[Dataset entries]
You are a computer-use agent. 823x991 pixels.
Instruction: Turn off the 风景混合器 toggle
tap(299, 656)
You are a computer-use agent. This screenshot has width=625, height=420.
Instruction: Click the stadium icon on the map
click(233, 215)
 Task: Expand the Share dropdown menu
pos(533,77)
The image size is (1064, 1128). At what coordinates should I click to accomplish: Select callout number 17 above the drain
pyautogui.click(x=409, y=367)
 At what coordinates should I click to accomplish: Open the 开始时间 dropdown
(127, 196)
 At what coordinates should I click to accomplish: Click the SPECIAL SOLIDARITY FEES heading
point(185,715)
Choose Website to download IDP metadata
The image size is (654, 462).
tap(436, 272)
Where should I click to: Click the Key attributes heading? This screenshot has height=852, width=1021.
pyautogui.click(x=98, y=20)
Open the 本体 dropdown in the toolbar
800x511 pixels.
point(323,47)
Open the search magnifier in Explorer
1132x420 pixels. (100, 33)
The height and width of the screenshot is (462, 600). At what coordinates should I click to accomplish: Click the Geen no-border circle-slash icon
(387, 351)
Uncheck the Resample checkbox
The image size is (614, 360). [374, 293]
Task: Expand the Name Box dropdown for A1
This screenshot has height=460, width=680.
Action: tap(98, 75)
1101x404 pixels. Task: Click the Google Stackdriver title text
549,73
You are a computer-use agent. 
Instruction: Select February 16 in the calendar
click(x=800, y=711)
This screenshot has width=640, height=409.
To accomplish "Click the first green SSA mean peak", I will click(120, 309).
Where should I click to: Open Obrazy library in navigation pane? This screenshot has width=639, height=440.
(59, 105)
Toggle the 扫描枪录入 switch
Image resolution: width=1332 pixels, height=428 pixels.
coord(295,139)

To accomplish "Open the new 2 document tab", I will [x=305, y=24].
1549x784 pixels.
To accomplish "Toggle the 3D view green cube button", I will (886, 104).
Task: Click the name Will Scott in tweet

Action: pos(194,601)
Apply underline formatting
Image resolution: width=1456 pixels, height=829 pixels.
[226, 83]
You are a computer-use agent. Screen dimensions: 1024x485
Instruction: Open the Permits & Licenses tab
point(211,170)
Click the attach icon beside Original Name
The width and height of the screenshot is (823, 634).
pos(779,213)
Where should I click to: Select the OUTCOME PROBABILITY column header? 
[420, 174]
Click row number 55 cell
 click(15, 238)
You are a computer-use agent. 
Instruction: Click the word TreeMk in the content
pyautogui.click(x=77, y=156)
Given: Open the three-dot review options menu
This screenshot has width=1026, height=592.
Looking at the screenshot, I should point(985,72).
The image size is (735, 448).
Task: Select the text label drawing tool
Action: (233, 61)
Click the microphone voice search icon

Problem description
All of the data above should be reproduced exactly, with nothing left out.

Answer for this exercise
You are a computer-use agent. 823x991 pixels.
Instruction: Turn off the 风景混合器 toggle
tap(299, 656)
You are a computer-use agent. This screenshot has width=625, height=420.
Instruction: Click the stadium icon on the map
click(233, 215)
 Task: Expand the Share dropdown menu
pos(533,77)
The image size is (1064, 1128). At what coordinates should I click to accomplish: Select callout number 17 above the drain
pyautogui.click(x=409, y=367)
 At what coordinates should I click to accomplish: Open the 开始时间 dropdown
(127, 196)
 At what coordinates should I click to accomplish: Click the SPECIAL SOLIDARITY FEES heading
point(185,715)
Choose Website to download IDP metadata
The image size is (654, 462).
tap(436, 272)
Where should I click to: Click the Key attributes heading? This screenshot has height=852, width=1021.
pyautogui.click(x=98, y=20)
Open the 本体 dropdown in the toolbar
800x511 pixels.
point(323,47)
Open the search magnifier in Explorer
1132x420 pixels. (100, 33)
The height and width of the screenshot is (462, 600). At what coordinates should I click to accomplish: Click the Geen no-border circle-slash icon
(387, 351)
Uncheck the Resample checkbox
The image size is (614, 360). [374, 293]
Task: Expand the Name Box dropdown for A1
This screenshot has height=460, width=680.
Action: tap(98, 75)
1101x404 pixels. Task: Click the Google Stackdriver title text
549,73
You are a computer-use agent. 
Instruction: Select February 16 in the calendar
click(x=800, y=711)
This screenshot has width=640, height=409.
To accomplish "Click the first green SSA mean peak", I will click(120, 309).
Where should I click to: Open Obrazy library in navigation pane? This screenshot has width=639, height=440.
(59, 105)
Toggle the 扫描枪录入 switch
Image resolution: width=1332 pixels, height=428 pixels.
coord(295,139)

To accomplish "Open the new 2 document tab", I will [x=305, y=24].
1549x784 pixels.
To accomplish "Toggle the 3D view green cube button", I will (886, 104).
Task: Click the name Will Scott in tweet

Action: pos(194,601)
Apply underline formatting
Image resolution: width=1456 pixels, height=829 pixels.
[226, 83]
You are a computer-use agent. Screen dimensions: 1024x485
Instruction: Open the Permits & Licenses tab
point(211,170)
Click the attach icon beside Original Name
The width and height of the screenshot is (823, 634).
pos(779,213)
Where should I click to: Select the OUTCOME PROBABILITY column header? 
[420, 174]
Click row number 55 cell
 click(15, 238)
You are a computer-use agent. 
Instruction: Click the word TreeMk in the content
pyautogui.click(x=77, y=156)
Given: Open the three-dot review options menu
This screenshot has width=1026, height=592.
Looking at the screenshot, I should point(985,72).
The image size is (735, 448).
Task: Select the text label drawing tool
Action: (233, 61)
Click the microphone voice search icon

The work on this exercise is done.